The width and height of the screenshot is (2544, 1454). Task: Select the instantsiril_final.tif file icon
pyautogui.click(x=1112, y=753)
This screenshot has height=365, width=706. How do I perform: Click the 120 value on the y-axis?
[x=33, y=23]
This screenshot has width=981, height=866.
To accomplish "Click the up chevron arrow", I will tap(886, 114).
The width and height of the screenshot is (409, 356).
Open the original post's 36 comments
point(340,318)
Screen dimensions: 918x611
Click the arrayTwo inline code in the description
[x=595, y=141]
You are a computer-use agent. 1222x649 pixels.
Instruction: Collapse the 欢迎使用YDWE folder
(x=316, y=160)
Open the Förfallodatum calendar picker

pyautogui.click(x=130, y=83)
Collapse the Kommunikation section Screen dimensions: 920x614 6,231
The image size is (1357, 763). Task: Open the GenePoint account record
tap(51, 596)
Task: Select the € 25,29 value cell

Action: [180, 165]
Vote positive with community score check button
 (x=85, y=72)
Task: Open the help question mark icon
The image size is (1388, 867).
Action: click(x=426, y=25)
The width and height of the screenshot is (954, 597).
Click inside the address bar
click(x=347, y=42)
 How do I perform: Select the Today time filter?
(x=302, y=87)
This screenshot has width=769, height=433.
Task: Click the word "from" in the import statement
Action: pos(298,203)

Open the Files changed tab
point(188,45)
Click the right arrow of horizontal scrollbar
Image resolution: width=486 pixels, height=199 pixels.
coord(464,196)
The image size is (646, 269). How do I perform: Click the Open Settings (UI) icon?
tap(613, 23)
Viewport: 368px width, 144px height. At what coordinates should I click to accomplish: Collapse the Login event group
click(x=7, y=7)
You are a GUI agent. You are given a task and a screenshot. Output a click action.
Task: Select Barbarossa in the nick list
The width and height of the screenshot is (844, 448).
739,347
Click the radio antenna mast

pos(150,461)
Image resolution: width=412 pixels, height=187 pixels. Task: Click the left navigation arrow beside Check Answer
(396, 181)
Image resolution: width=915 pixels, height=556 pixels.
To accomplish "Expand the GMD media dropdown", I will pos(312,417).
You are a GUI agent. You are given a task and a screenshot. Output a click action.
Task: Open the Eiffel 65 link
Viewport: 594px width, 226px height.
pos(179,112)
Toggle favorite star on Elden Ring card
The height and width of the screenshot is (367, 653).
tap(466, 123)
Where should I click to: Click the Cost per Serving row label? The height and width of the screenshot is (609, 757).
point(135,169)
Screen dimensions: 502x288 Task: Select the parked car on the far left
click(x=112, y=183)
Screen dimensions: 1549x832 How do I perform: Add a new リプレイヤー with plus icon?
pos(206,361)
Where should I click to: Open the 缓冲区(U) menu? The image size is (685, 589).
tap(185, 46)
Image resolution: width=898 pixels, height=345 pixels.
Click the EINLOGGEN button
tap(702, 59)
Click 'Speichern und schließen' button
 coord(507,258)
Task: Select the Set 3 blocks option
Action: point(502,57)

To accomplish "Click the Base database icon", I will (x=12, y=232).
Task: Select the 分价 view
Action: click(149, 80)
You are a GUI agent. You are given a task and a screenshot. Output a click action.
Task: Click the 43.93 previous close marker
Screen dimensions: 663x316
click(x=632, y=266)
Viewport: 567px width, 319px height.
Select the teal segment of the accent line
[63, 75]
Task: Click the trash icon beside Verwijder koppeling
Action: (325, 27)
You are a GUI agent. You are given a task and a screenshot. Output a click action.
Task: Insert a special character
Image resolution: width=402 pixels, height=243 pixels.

• Instructions to follow
Each line in the listing above from the one containing "Image resolution: width=915" through the one containing "Task: Open the Eiffel 65 link" should be repeated exactly, and no other line.

• Response to this exercise
Image resolution: width=915 pixels, height=556 pixels.
To accomplish "Expand the GMD media dropdown", I will pos(312,417).
You are a GUI agent. You are given a task and a screenshot. Output a click action.
Task: Open the Eiffel 65 link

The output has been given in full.